--- Source information Enclosed Below ---
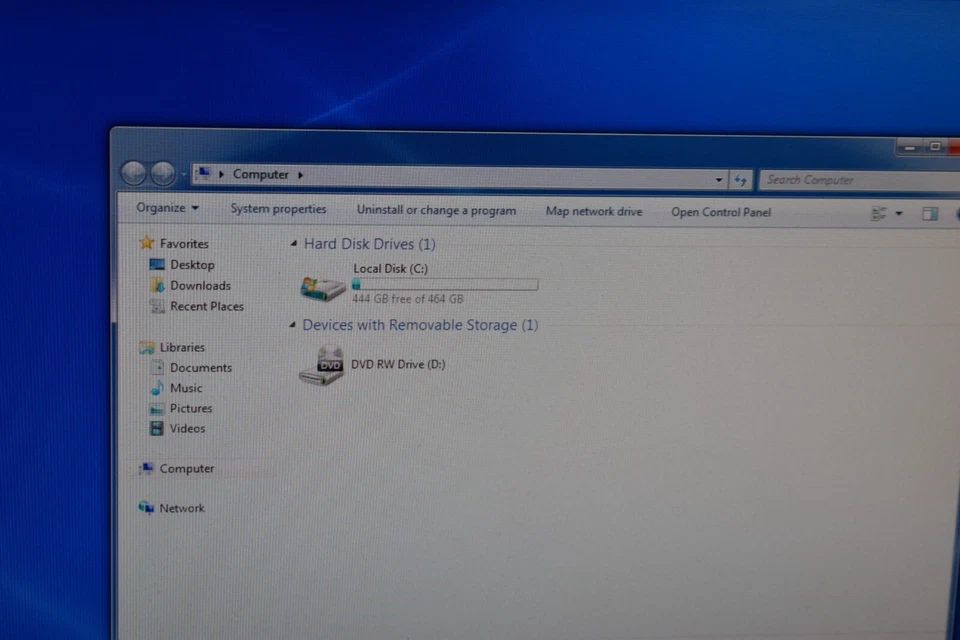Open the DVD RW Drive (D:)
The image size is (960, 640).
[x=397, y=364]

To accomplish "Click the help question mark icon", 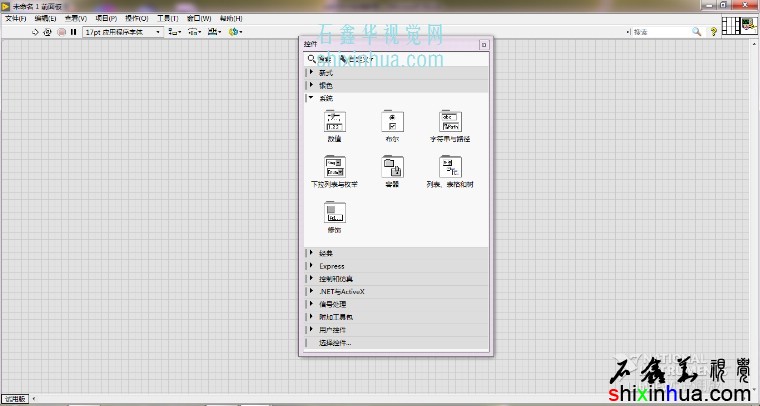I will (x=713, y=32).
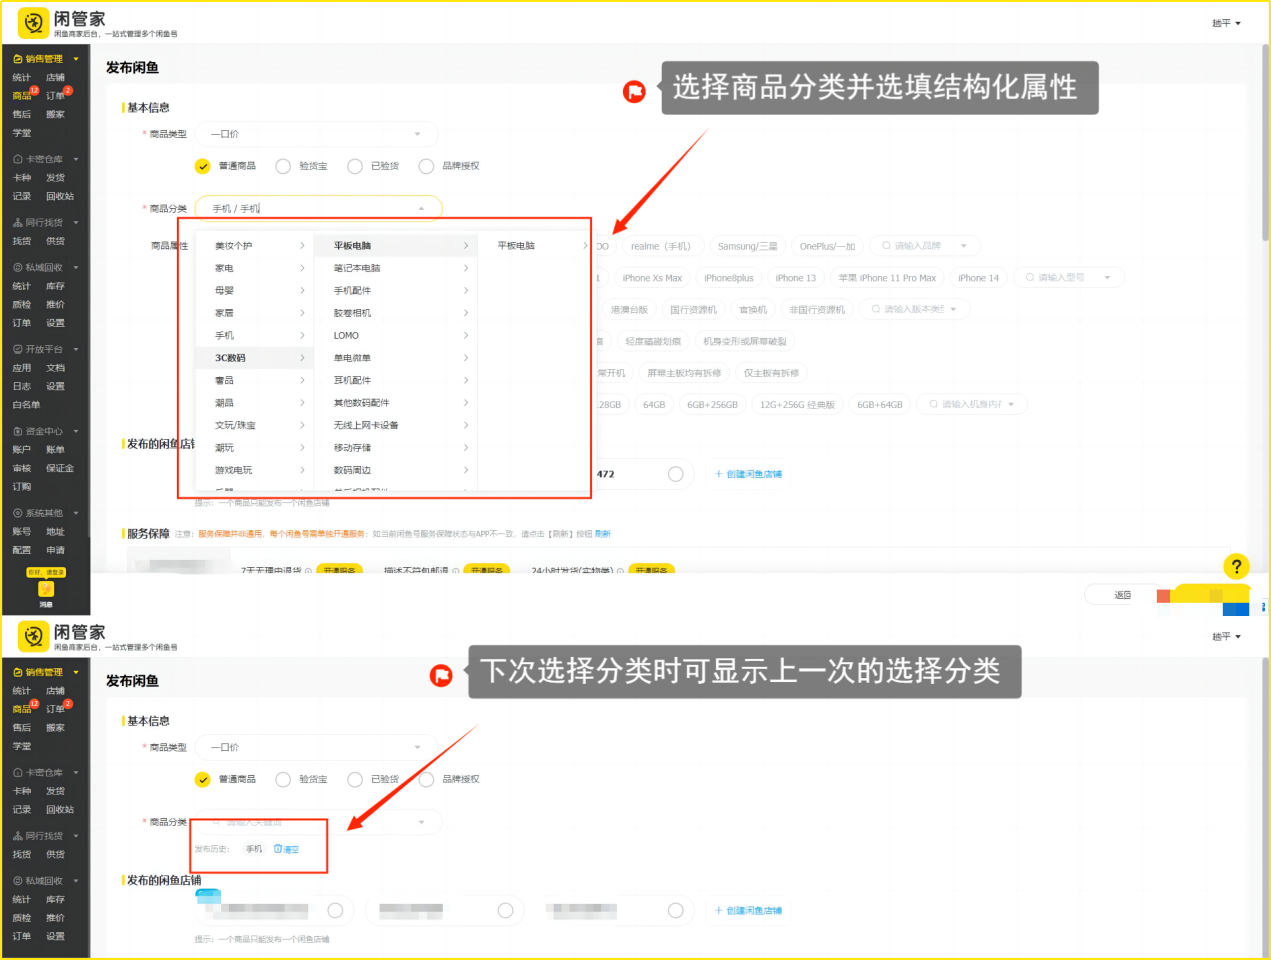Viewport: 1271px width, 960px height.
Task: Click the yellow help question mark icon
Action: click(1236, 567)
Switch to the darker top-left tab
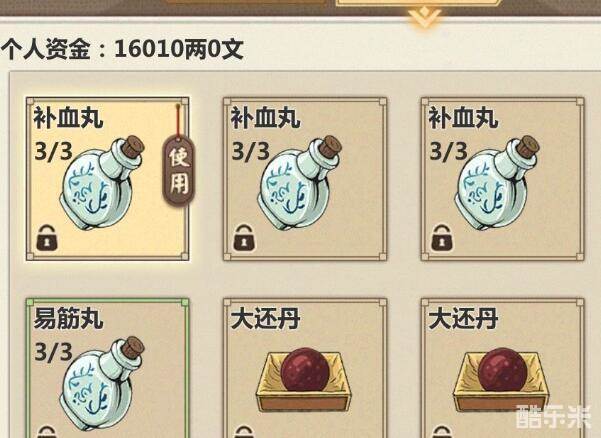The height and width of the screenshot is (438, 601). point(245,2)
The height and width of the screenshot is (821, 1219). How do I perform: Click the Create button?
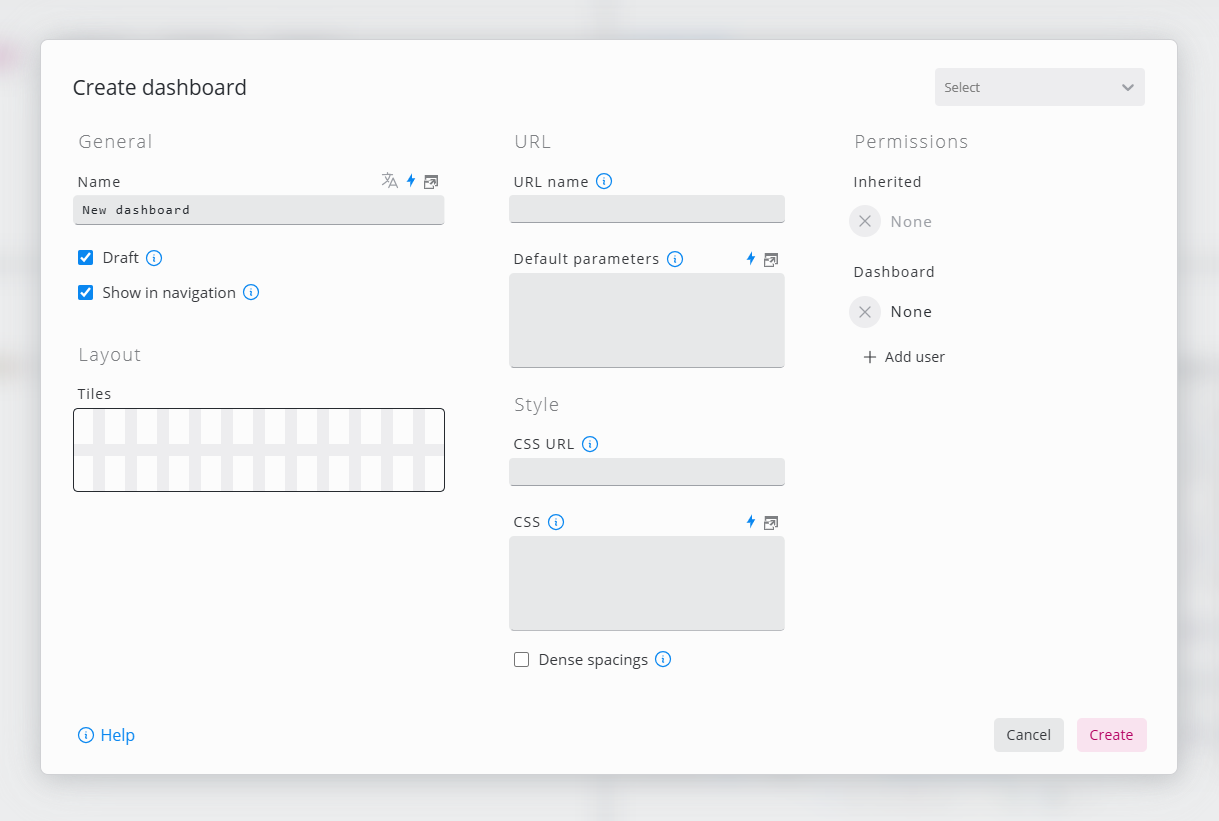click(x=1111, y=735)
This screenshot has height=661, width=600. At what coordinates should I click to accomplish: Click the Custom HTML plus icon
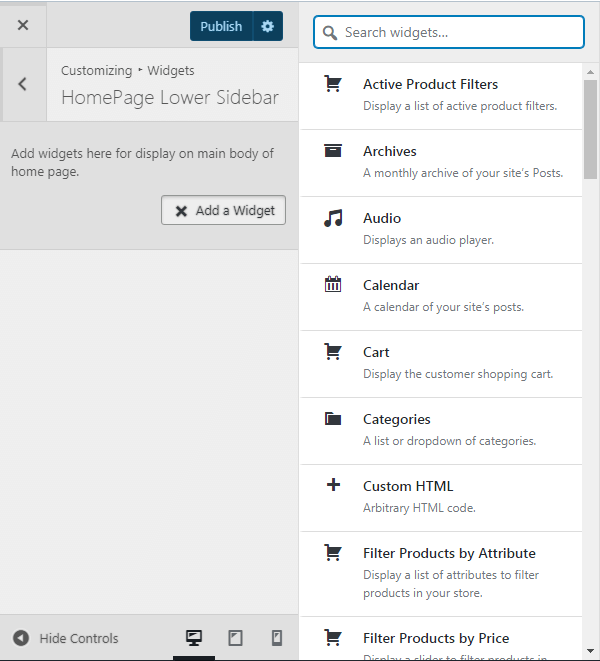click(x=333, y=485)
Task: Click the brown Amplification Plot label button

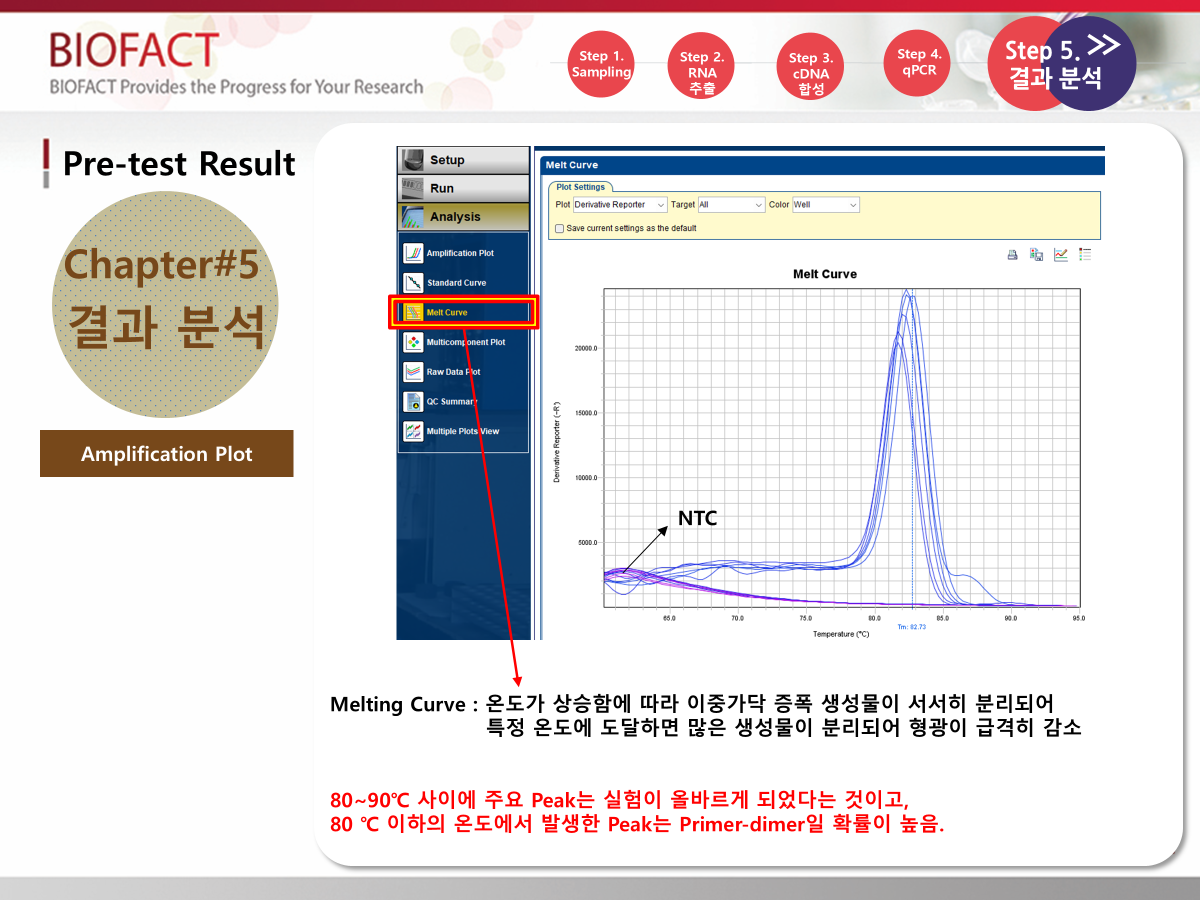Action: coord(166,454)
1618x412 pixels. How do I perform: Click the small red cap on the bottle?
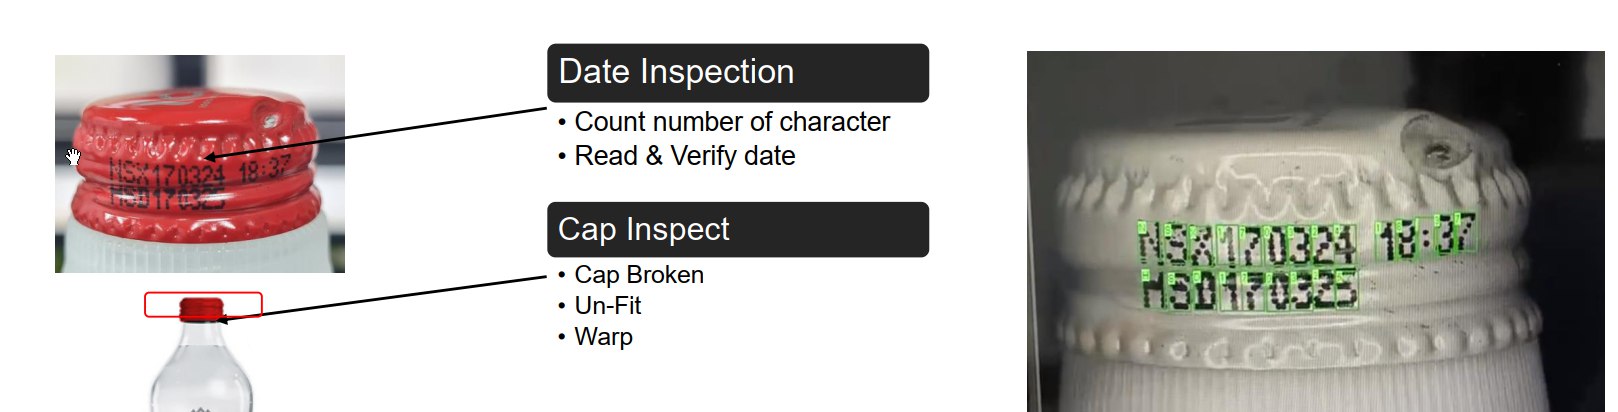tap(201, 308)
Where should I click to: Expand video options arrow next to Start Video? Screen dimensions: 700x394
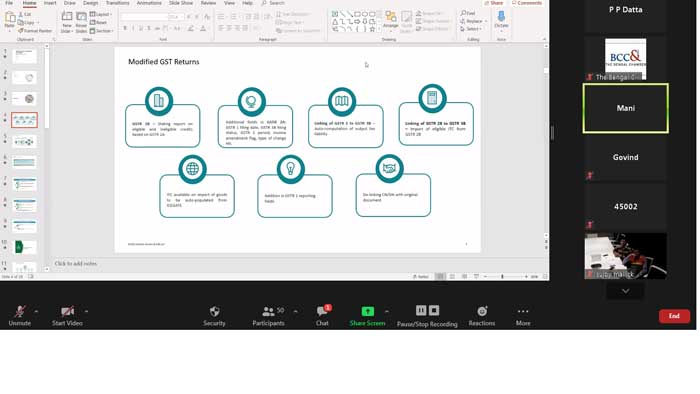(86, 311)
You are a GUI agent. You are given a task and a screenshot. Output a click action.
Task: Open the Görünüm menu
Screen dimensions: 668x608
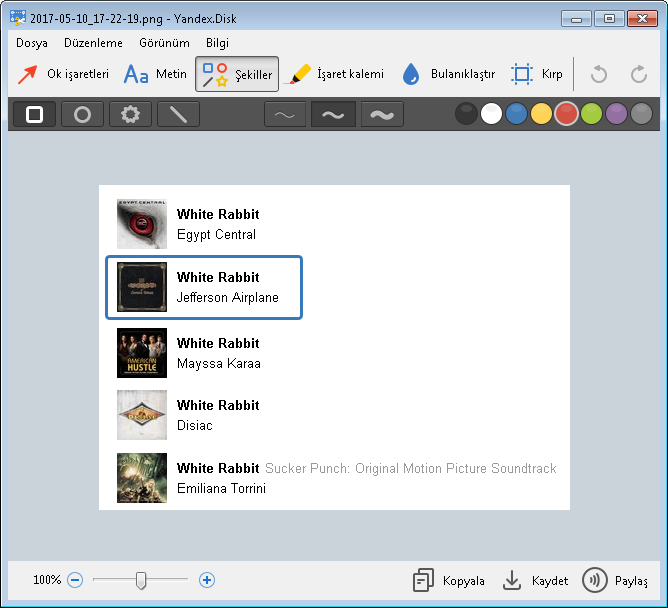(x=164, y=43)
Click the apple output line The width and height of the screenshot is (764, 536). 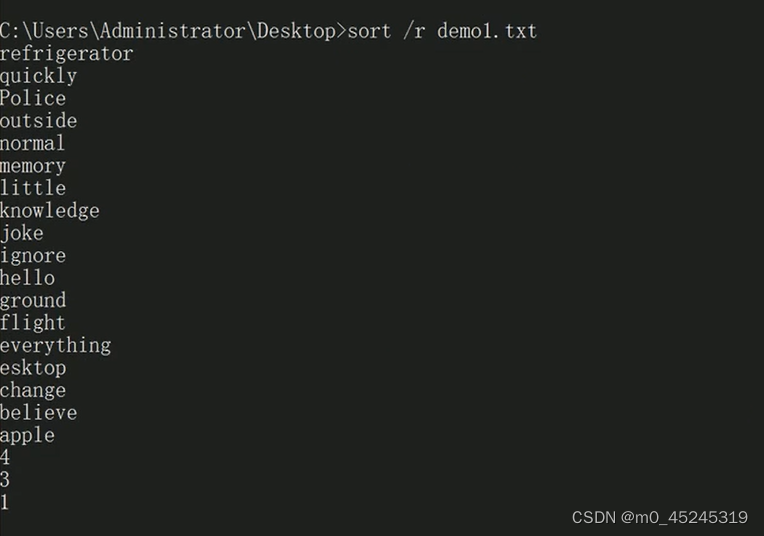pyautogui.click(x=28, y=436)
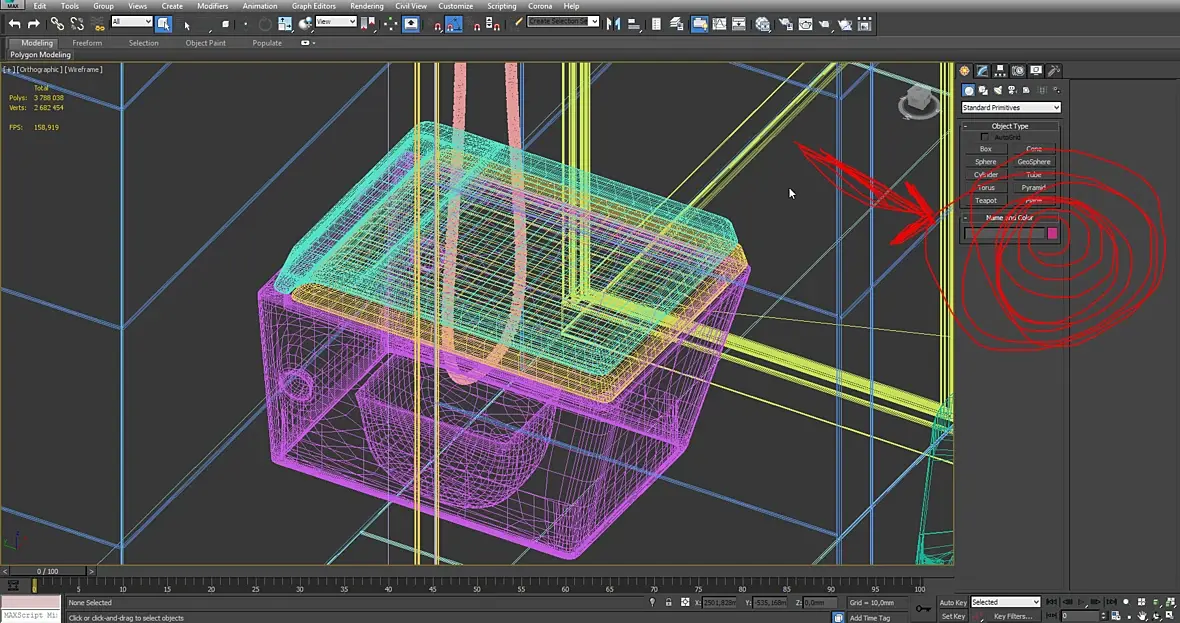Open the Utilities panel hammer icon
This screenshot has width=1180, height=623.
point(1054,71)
--- End of Enclosed Source information ---
§ **Exercise instructions**
Go back to the lines above and output, exactly as they stand, the ones from the line containing "Task: Click the brown" to the line containing "You are a GUI". Leave all pictures behind.

§ **Exercise response**
Task: Click the brown Amplification Plot label button

Action: coord(166,454)
1618x412 pixels. How do I perform: Click the small red cap on the bottle?
tap(201, 308)
Where should I click to: Expand video options arrow next to Start Video? Screen dimensions: 700x394
(86, 311)
You are a GUI agent. You are given a task and a screenshot. Output a click action.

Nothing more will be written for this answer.